My Keto Food Prep and Management Gear List
|Keto Food System||Grams||Ounces||Pounds||Cost|
|Large Food Dry Bag||Zpacks Dyneema Bag||44.8||1.58||0.10||$39.00|
|*Small Food Dry Bag||Sea To Summit Evac 5 l||55.7||1.93||0.12||$19.90|
|Coffee / Shake Bottle||Smart Water 23 fl oz||27.9||1.23||.081||$2.50|
|Container (for items below)||Sistema||54.9||1.94||0.12||$6.62|
*The small food bag goes in my pack’s back pocket for easy access.
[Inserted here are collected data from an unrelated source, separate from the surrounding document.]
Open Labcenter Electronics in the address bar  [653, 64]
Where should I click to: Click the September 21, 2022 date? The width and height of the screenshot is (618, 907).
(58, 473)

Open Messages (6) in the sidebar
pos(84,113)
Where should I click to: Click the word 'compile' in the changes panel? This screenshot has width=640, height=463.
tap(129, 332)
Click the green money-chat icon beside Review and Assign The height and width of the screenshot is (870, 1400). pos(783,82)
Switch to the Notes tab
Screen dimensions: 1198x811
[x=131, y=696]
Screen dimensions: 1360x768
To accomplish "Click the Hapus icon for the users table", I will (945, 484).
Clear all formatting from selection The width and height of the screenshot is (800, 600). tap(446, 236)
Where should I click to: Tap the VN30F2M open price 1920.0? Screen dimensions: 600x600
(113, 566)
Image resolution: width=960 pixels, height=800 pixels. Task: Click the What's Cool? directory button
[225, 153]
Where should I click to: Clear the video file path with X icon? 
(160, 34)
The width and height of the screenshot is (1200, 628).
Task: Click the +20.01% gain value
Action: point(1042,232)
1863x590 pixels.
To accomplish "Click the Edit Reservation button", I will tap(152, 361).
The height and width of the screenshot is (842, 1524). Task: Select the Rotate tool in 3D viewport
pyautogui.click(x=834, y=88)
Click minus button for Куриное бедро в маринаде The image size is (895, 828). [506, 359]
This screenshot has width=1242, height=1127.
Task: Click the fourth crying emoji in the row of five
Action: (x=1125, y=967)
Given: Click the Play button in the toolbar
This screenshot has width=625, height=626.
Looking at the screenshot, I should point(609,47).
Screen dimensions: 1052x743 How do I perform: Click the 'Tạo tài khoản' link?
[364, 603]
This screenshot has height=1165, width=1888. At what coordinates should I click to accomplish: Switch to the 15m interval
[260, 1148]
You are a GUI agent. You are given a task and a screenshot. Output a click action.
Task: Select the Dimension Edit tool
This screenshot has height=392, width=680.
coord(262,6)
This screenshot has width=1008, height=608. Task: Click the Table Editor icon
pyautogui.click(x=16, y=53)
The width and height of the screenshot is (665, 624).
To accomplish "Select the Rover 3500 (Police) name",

The goal is to prevent having to unbuckle and open my main pack compartment to access my main food bag when I need a snack that isn’t in my smallish hip belt pocket. Time will tell if carrying a second food bag makes sense or not.Full Gear List
Core Food Prep Kit + Water Storage & Filtration + Miscellaneous Food Containers
Final Note: Go Keto, Tell Nobody
Going keto is exciting, the health benefits are amazing and you have reason to be excited about the changes you see in your performance and body. That being said, most people aren’t going to care about your “special diet” and you’re just going to annoy them by telling them about it ….. so unless they ask, don’t! Since the general public is greatly misinformed about fats and the critical role they play in our health, it’s easy for keto conversations to devolve into debates, so like with politics and religion, the best bet is to avoid the conversation altogether.
Even in online keto communities you will see conflicting ideas, people parroting ideas and concepts they don’t understand and naysayers that will tell you are “ketoing wrong”. Fuck those people and don’t be one of them. Do your due diligence, read up, think critically, form your own opinions and crush that shit!